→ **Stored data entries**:
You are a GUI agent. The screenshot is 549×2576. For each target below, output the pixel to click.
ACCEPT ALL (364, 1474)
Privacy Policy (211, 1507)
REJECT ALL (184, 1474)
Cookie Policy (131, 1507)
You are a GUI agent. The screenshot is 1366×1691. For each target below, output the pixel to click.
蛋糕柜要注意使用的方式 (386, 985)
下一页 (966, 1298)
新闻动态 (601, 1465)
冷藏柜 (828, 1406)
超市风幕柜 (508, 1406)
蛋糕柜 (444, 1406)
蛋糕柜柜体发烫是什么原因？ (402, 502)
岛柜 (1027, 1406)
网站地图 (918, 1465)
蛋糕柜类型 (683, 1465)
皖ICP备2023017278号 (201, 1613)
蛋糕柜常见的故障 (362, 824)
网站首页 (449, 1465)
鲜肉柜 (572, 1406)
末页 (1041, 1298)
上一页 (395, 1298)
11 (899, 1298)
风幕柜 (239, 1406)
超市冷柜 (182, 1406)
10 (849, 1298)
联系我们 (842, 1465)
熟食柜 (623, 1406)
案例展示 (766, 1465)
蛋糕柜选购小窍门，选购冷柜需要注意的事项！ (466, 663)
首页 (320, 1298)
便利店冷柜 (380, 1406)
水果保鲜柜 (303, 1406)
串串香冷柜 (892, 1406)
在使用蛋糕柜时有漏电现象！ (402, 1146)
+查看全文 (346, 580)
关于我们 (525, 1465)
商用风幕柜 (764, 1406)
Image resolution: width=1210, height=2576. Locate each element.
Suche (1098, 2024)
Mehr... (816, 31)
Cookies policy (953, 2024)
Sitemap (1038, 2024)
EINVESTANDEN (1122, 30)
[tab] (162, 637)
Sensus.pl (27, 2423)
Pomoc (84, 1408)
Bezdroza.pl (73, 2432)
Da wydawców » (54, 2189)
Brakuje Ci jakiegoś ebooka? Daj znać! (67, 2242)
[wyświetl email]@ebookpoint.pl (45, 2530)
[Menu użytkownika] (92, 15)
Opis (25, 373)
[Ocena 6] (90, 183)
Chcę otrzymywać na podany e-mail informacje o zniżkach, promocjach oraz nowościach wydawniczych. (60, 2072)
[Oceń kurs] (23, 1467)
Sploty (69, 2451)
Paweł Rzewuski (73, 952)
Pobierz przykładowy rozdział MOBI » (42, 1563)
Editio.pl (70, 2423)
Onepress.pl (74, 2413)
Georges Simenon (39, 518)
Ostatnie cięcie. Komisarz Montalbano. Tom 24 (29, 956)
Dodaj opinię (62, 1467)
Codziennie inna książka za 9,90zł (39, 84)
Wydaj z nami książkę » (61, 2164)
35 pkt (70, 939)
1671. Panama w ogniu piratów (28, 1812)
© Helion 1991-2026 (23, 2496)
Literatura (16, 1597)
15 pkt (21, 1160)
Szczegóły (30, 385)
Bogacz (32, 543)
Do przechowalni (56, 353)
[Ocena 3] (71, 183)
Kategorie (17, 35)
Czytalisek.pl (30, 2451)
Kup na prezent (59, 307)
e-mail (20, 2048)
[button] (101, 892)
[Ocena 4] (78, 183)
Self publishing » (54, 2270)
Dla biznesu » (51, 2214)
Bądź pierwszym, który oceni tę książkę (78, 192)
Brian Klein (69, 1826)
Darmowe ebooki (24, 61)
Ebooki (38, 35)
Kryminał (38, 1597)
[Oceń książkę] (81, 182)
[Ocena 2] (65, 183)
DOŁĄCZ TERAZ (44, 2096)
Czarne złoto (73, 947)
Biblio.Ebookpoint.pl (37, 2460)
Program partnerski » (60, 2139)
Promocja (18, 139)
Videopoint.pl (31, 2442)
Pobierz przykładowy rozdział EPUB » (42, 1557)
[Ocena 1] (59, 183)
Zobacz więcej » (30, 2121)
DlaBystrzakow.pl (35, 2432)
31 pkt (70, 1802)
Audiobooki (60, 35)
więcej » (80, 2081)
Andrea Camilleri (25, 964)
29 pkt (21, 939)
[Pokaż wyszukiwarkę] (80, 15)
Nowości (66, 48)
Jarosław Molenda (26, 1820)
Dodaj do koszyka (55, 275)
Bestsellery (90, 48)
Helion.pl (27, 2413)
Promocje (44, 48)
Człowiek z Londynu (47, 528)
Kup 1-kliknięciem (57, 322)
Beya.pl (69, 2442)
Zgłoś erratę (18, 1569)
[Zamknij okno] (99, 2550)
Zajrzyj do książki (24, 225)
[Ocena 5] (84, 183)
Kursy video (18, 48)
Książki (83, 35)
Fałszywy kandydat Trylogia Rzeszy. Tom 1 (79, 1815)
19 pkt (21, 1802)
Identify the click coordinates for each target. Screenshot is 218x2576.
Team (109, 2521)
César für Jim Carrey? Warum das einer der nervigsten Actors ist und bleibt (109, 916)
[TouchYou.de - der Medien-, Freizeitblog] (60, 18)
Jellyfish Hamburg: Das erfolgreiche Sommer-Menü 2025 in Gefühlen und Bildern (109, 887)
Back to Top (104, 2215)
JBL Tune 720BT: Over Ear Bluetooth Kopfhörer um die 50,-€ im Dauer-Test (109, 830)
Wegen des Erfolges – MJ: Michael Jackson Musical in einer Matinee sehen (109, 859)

→ **Exercise requirements**: Please return only the lines above, starting at the line that has "岛柜 (1027, 1406)" and ending at the line that has "Bogacz (32, 543)", keeping both and leaving each one unchanged.

→ **Exercise answer**:
岛柜 (1027, 1406)
网站地图 (918, 1465)
蛋糕柜类型 (683, 1465)
皖ICP备2023017278号 (201, 1613)
蛋糕柜常见的故障 (362, 824)
网站首页 (449, 1465)
鲜肉柜 (572, 1406)
末页 (1041, 1298)
上一页 (395, 1298)
11 (899, 1298)
风幕柜 (239, 1406)
超市冷柜 (182, 1406)
10 (849, 1298)
联系我们 (842, 1465)
熟食柜 (623, 1406)
案例展示 (766, 1465)
蛋糕柜选购小窍门，选购冷柜需要注意的事项！ (466, 663)
首页 (320, 1298)
便利店冷柜 (380, 1406)
水果保鲜柜 (303, 1406)
串串香冷柜 (892, 1406)
在使用蛋糕柜时有漏电现象！ (402, 1146)
+查看全文 (346, 580)
关于我们 (525, 1465)
商用风幕柜 (764, 1406)
Image resolution: width=1210, height=2576. Locate each element.
Suche (1098, 2024)
Mehr... (816, 31)
Cookies policy (953, 2024)
Sitemap (1038, 2024)
EINVESTANDEN (1122, 30)
[tab] (162, 637)
Sensus.pl (27, 2423)
Pomoc (84, 1408)
Bezdroza.pl (73, 2432)
Da wydawców » (54, 2189)
Brakuje Ci jakiegoś ebooka? Daj znać! (67, 2242)
[wyświetl email]@ebookpoint.pl (45, 2530)
[Menu użytkownika] (92, 15)
Opis (25, 373)
[Ocena 6] (90, 183)
Chcę otrzymywać na podany e-mail informacje o zniżkach, promocjach oraz nowościach wydawniczych. (60, 2072)
[Oceń kurs] (23, 1467)
Sploty (69, 2451)
Paweł Rzewuski (73, 952)
Pobierz przykładowy rozdział MOBI » (42, 1563)
Editio.pl (70, 2423)
Onepress.pl (74, 2413)
Georges Simenon (39, 518)
Ostatnie cięcie. Komisarz Montalbano. Tom 24 (29, 956)
Dodaj opinię (62, 1467)
Codziennie inna książka za 9,90zł (39, 84)
Wydaj z nami książkę » (61, 2164)
35 pkt (70, 939)
1671. Panama w ogniu piratów (28, 1812)
© Helion 1991-2026 (23, 2496)
Literatura (16, 1597)
15 pkt (21, 1160)
Szczegóły (30, 385)
Bogacz (32, 543)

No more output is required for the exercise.